Attorney’s Fees Awarded In DTSA Action For Not Immediately Dismissing Objectively Specious Misappropriation Claim
The District Court for the Northern District of California recently issued an order awarding partial attorneys’ fees to a defendant in a trade secret misappropriation case brought pursuant to the federal Defend Trade Secrets Act (“DTSA”) and California Uniform Trade Secrets Act (“CUTSA”). The decision is most notable for making clear a plaintiff’s ethical obligation to immediately dismiss a trade secrets action once it knows that its misappropriation claims are objectively specious.
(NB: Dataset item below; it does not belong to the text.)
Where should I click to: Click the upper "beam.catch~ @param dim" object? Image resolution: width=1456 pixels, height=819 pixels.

Swarmify, Inc. v. Cloudflare, Inc., 2018 U.S. Dist. LEXIS 168317 (No. C 17-06957 WHA), concerned plaintiff Swarmify’s claims of alleged misappropriation of trade secrets related to video streaming technology by defendant Cloudflare. Prior to the lawsuit, Swarmify had shared the allegedly trade secret technology with Cloudflare as the two discussed a potential business relationship. However, the negotiations fell through, and shortly thereafter, Cloudflare announced in a blog post that it was launching a new video streaming service. Upon seeing the blog post, Swarmify contacted Cloudflare and contended that it discussed Swarmify’s trade secret technology. After Cloudflare failed to promptly provide any explanation, Swarmify filed suit in December 2017. Swarmify filed a motion for preliminary injunction later that same month. The Court denied the motion in February 2017. At a mediation held in early May 2018, Cloudflare for the first time raised a new defense that Swarmify conceded would disprove its claims, if true. In late May 2018, Swarmify confirmed that the defense was, in fact, true. Instead of immediately dismissing the case however, Swarmify sought to settle with Cloudflare. When the parties could not agree on the form of a dismissal (i.e., with or without prejudice), only then did Swarmify move to dismiss the action, initially without prejudice, but later with prejudice, in early June 2018.
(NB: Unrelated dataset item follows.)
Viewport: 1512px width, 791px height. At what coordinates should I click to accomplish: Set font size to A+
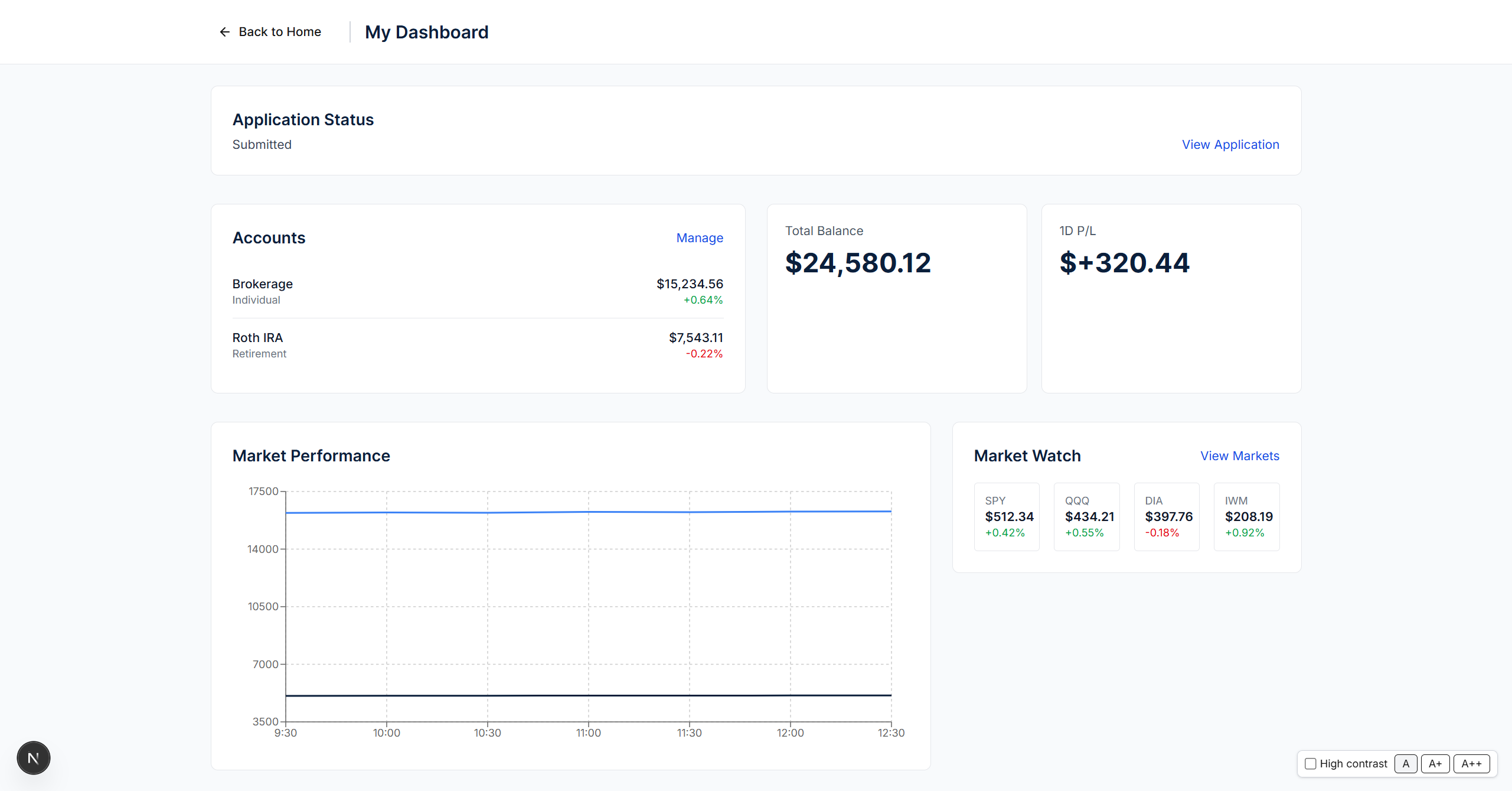[x=1435, y=763]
After dismissal, Cloudflare moved for attorneys’ fees, seeking approximately $200,000, pursuant to the DTSA and CUTSA. Both statutes provide for attorneys’ fees to the prevailing party where the opposing party has acted in “bad faith.” Attorneys’ fees may be awarded where the claim is objectively specious and the plaintiff acts with subjective bad faith in bringing or maintaining the action. Although Cloudflare asserted that Swarmify had acted in bad faith by bringing the action in first place, the Court disagreed. Rather, the Court found that prior to confirming Cloudflare’s new defense first presented in May 2018, Swarmify’s claims, though not particularly strong, were not objectively specious, and Swarmify had not acted in subjective bad faith. However, the Court also found that after confirming Cloudflare’s new defense, Swarmify had an ethical duty to immediately dismiss the action, rather than attempt to extract some gain from Cloudflare by settling. Accordingly, the Court determined that Swarmify had acted in bad faith from late May 2018 to early June 2018, and awarded attorneys’ fees to Cloudflare in the amount of approximately $9800 for that period.
This is decision serves as a reminder to both parties and counsel of the attorneys’ fees exposure that may result in pushing a misappropriation claim, even modestly, once it is confirmed that the claim has no merit.